一度キッチンへ行き、コーヒーを飲んだ。 


よし、落ち着こう。

まずは揶揄われている可能性も考えるべきだ。



──防腐処置魔術を施してしまったら本当に蘇生ができなくなるぞ。



BはAの人となりについて詳しくなかった。

「良く笑っている綺麗な人」位の認識しかない。

あれだけ笑っているという事は、陽気な人間なのではないだろうか。陽気な人間は時々突拍子もない悪戯をするもの、かもしれない。

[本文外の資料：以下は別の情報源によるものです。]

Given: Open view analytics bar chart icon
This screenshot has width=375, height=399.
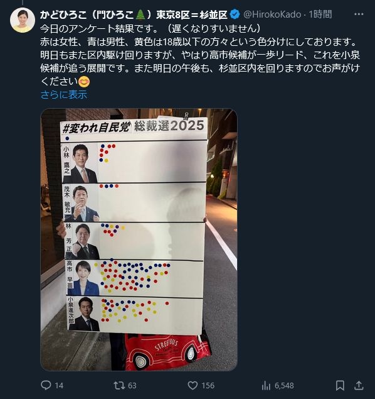Looking at the screenshot, I should (x=266, y=386).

Bは産まれてこのかた陽気だった事が無いので、陽気な人の考えは分からない。

なので想像するに。



……Aは仮死状態の可能性があるだろう。



Bはコーヒーを飲み終わると部屋に戻って棺を開き、遺体(仮)の魔術解析を行なった。



結果、Aは確かに亡くなっていた。



Bはコーヒーを飲みに、またキッチンへ行った。



◇◇◇



待って待って。どういう事だ。

これは揶揄いなどではない。確かにAは亡くなっている。


防腐処置は行わず、Aが亡くなってからここにくる数日間の間は、《時を止める魔術》で遺体の時間を止めていたようだ。

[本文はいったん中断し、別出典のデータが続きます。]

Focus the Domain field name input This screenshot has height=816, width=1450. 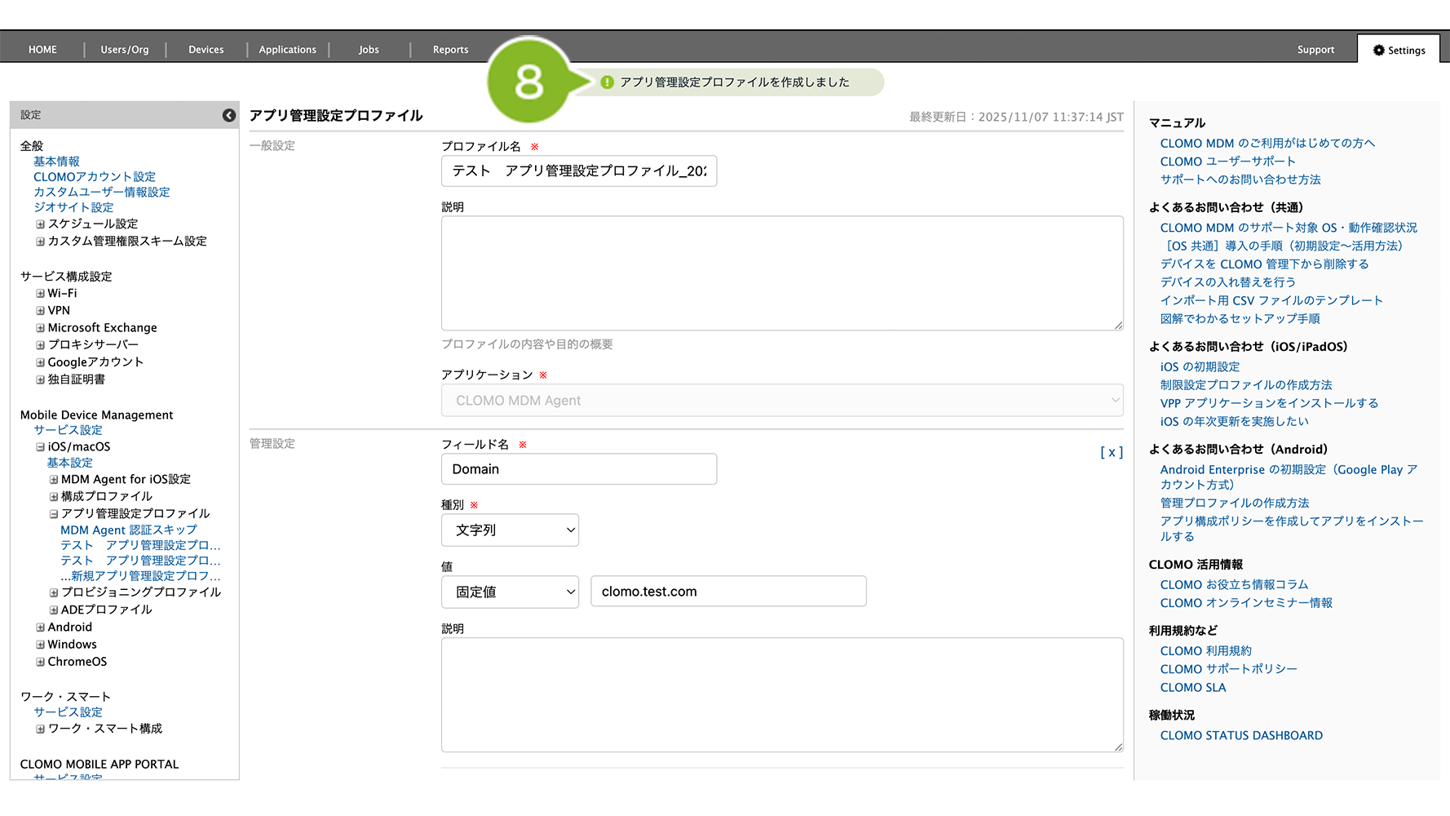coord(578,469)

……それにしても、C以下の魔術師で時を止める魔術を使える人間がいたのかと思うと、もしかしたら想定よりこの国の魔術師は育っているのかもしれない。

参考の為に、後で宰相に魔術師達の能力調査票を送って貰おう。



──それはさておき。

Bは部屋に戻ってAの遺体に《時を止める魔術》を上掛けした。


Bだけの力があれば、この《時を止める魔術》で好きなだけ時を止める事も、また魔術を解くことも自在だ。ちなみにBはこの《時を止める魔術》を、食品の鮮度を保つ為に利用している。


まさか人間に使う日がくるなんて。



Bは思わず

「本当やだ……」

と呟いた。




それからBは、Aの助手のMを呼び出す事にした。



◇◇◇



Mは長年仕えてきたAが亡くなって暇なのか、呼んだらすぐにやってきた。



相変わらず塩顔だな。

BはMを見て、どうでも良い感想を抱いた。

Mの方でもおそらく「相変わらず辛気臭いソースだ。」とでも思っているに違いない。そんな表情だ。とはいえ、お互いにお互いの顔なんぞ興味がなかった。

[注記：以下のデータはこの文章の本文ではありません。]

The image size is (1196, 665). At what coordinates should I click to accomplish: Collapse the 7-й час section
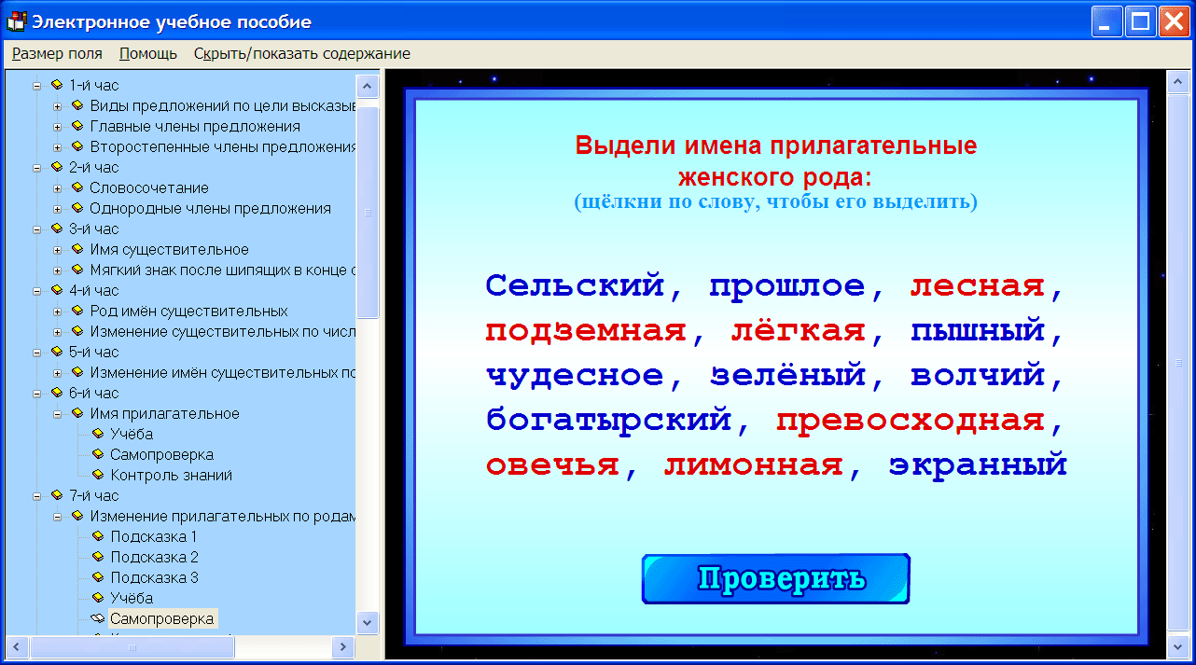35,496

「こんにちは、B。お邪魔します。おや、遺体が無事だ。まだ八つ裂きにしていなかったんですね。」


「するか!」


Bは玄関に入ってすぐ右に用意しているテーブルセットにMを座らせ、コーヒーと焼菓子を出した。


「わ、マカロンだ。これは大通りに最近できた焼菓子屋のものですね。Bはこういうものがお好きなんですか。」

「こういうものがお好きだ。君は甘いものは食えるのか。」

「食えます。これは美味しそうだ。お気遣いありがとうございます。」


BはMの向かいの席に腰をかけた。

Mが優雅にお茶を楽しむのを肘をついてジトリと見ながら、Bは椅子に横から座るような姿勢で、長い足を伸ばすようにして組んだ。



「それで、どういう事なんだこれは。」


Bは足先で棺を指すようにした。


「見ての通り、Aのご遺体です。Aが病にかかっていた事はご存知でしたか?」

「いや」

「そうですよね。何せトップシークレットでしたから。国民への告知もAの後任が決定した後になります。国中に混乱が起こるかもしれませんし。」

「そうか」

「Aは後継に貴方を推薦していました。魔力、知識、技量、その他全てにおいても貴方以外の適任はいないと。」


Mはコーヒーを一口飲んで「旨いですね」と言い、話を続けた。


「でも、貴方はずっとAの事を目の敵にしてきたでしょう?Aの業務内容は集中力を欠いた状態で行うと命の危険が伴うものもあります。

貴方に遺体を渡してほしいと言ったのはAです。

業務に全集中できる為にも、まず気持ちをスッキリさせた方がよいと。Aは『死んでしまった後はどうされようと構わないから、Bに遺体の権利を渡して、煮るなり焼くなり八つ裂きにするなりしてもらおう』と言ったんです。」


「な」


なんて極端な。



「私もAと散々話し合い、心に折り合いをつけていますよ。文句をいうつもりもありません。心おきなく八つ裂きにして下さい。」


「いやいやいやいや」


折り合いをつけないでくれ。



「そのかわり、どうぞAの後継になってくださいませんか。」



「……それは私みたいな引きこもりではなく、CからFあたりの人間がやった方が適任だと思うのだが。《時の魔法》を使える人間がいるだろう、それは誰だ?」


「Aの遺体に《時の魔法》をかけたのはAご自身です。」


Mは、ピラリと術式の紋様の描かれた紙を懐から取り出した。


「貴方が作られたんでしょう。この《魔力を貯める術式》の紙は。魔術師全員に配布していたではないですか。これは私の物ですが、Aはご自分のものにあらかじめご自身の魔力を貯めておいて、最期に《時の魔法》を自らに施し亡くなられました。」


Bが困惑している間にMは「ご馳走様でした」と言いさっさと帰ってしまった。



Bは頭を抱えた。

Bは棺を開いた時、はじめてまともにAの顔を見た。

美しい人だった。

しかし遠目でみた時と比べて、なんと痩せてしまった事だろう。